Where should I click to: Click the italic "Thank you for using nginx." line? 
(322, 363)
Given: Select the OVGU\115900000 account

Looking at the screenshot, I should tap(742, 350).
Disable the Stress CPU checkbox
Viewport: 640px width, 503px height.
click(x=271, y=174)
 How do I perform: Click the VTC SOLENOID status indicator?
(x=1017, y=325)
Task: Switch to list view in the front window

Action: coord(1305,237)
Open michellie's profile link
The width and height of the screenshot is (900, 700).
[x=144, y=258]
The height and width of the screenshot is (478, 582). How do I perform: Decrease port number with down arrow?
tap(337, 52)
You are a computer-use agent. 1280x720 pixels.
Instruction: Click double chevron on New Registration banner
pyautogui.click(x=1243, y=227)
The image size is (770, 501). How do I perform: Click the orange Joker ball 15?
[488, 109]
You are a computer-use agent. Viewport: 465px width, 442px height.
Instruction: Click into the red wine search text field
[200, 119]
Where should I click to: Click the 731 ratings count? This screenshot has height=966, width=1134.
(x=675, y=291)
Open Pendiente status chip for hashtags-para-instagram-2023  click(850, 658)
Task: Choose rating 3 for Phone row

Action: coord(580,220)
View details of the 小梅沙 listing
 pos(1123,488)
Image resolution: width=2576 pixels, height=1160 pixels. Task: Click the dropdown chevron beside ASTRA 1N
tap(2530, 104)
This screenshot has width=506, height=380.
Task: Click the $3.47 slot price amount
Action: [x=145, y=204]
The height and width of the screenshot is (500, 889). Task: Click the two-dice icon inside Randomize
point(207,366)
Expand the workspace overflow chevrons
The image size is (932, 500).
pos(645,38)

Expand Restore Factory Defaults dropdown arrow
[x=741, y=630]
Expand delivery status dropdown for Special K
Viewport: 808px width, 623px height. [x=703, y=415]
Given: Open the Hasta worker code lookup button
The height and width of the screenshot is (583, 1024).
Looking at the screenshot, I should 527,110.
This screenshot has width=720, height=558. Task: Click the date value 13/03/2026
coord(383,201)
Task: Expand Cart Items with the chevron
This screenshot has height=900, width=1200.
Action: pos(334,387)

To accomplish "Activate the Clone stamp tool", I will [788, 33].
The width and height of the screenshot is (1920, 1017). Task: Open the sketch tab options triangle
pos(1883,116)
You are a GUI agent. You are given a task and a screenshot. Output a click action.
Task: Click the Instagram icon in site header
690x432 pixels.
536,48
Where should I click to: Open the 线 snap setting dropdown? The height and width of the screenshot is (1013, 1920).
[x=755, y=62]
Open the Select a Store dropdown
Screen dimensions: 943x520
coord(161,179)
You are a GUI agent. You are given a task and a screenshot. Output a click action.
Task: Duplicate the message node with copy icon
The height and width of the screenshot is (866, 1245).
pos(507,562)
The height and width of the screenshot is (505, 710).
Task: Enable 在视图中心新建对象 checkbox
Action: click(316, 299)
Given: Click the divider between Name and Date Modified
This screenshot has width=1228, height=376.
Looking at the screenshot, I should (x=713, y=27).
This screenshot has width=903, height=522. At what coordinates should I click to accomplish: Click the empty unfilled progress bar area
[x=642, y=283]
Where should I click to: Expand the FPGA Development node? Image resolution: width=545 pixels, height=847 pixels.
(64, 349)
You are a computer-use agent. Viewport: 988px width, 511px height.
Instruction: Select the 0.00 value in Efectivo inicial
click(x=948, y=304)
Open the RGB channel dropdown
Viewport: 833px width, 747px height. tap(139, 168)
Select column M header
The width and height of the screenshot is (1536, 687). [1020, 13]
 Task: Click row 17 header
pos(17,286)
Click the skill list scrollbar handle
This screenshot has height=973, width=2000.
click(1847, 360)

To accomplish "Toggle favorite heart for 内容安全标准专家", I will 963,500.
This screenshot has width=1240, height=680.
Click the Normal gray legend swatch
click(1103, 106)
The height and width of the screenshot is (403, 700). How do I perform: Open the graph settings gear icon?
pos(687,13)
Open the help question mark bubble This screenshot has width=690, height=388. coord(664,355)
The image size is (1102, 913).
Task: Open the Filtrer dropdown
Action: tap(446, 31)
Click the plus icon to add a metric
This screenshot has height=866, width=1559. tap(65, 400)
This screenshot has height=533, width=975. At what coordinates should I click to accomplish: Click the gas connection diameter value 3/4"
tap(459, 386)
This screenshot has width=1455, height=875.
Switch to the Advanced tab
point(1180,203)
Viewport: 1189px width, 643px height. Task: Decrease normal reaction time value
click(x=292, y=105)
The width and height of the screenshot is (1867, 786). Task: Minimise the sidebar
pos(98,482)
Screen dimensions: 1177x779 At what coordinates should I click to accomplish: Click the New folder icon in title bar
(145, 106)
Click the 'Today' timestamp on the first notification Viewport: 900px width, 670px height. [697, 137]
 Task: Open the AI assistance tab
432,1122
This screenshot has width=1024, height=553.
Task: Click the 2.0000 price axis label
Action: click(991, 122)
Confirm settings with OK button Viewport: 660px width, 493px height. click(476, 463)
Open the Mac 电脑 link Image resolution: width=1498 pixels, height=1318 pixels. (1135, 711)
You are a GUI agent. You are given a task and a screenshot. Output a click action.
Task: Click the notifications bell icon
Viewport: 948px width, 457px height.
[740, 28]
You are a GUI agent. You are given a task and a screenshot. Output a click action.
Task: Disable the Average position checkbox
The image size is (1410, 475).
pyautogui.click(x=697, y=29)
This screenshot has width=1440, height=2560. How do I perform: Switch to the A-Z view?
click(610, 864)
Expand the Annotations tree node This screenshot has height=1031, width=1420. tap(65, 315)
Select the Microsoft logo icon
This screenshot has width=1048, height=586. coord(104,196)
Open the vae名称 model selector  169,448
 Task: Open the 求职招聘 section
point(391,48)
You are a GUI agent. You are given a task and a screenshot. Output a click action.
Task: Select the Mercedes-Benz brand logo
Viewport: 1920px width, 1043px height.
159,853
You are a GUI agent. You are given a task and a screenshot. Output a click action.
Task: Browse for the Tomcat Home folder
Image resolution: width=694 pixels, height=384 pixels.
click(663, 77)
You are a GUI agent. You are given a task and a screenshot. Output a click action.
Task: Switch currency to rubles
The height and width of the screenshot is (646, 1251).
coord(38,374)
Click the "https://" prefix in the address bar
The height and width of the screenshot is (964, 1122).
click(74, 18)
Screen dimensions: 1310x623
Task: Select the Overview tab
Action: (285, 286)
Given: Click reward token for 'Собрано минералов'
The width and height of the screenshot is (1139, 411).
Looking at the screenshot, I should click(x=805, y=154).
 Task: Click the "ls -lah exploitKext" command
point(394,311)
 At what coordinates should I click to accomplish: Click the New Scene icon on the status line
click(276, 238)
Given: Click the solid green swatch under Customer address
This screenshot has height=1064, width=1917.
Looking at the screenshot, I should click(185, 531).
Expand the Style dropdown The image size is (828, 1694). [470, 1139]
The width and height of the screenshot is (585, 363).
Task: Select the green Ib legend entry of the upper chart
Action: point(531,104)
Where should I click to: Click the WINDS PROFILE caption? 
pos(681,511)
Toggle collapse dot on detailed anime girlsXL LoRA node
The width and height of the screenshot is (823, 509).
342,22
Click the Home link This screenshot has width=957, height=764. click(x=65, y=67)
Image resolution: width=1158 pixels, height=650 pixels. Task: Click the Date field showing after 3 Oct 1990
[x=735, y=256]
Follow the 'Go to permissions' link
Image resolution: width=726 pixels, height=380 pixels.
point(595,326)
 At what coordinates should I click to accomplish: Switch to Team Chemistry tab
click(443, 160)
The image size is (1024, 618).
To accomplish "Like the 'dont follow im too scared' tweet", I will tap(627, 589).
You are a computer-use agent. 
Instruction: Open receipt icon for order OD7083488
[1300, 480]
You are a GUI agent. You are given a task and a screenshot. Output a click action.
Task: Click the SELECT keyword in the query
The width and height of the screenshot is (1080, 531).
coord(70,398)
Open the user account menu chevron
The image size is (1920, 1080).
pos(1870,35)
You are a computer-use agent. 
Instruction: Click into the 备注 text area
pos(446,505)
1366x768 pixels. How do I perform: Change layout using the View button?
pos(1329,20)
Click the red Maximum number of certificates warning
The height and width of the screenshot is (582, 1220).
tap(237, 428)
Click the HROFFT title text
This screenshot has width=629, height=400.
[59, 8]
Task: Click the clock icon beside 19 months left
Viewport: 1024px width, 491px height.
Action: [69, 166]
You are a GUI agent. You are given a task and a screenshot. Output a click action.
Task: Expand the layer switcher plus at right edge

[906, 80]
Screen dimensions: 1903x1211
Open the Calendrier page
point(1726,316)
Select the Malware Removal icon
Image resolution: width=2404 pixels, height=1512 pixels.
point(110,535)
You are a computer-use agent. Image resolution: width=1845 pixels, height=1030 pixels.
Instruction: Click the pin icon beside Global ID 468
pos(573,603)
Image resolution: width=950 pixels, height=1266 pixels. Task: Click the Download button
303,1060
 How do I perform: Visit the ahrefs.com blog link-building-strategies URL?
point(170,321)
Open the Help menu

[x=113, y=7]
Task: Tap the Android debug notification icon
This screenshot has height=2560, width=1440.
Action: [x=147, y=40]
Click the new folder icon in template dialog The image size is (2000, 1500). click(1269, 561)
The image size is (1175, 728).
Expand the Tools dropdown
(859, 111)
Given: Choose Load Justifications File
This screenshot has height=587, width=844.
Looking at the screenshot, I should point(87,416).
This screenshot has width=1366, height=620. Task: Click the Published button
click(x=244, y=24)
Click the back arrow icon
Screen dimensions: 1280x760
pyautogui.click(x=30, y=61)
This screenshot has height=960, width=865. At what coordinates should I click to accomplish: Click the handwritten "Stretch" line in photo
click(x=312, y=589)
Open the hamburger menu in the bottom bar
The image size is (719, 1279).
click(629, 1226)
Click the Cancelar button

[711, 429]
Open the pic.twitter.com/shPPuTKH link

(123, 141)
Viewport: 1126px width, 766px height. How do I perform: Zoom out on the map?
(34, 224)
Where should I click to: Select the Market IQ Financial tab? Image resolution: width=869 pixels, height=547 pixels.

◇ ◇ ◇ ◇ ◇

● **What to work on**:
Go through the records above and, whenever a line includes the word "Toggle", copy it.

● **Result of the task**:
To accomplish "Toggle favorite heart for 内容安全标准专家", I will 963,500.
Toggle collapse dot on detailed anime girlsXL LoRA node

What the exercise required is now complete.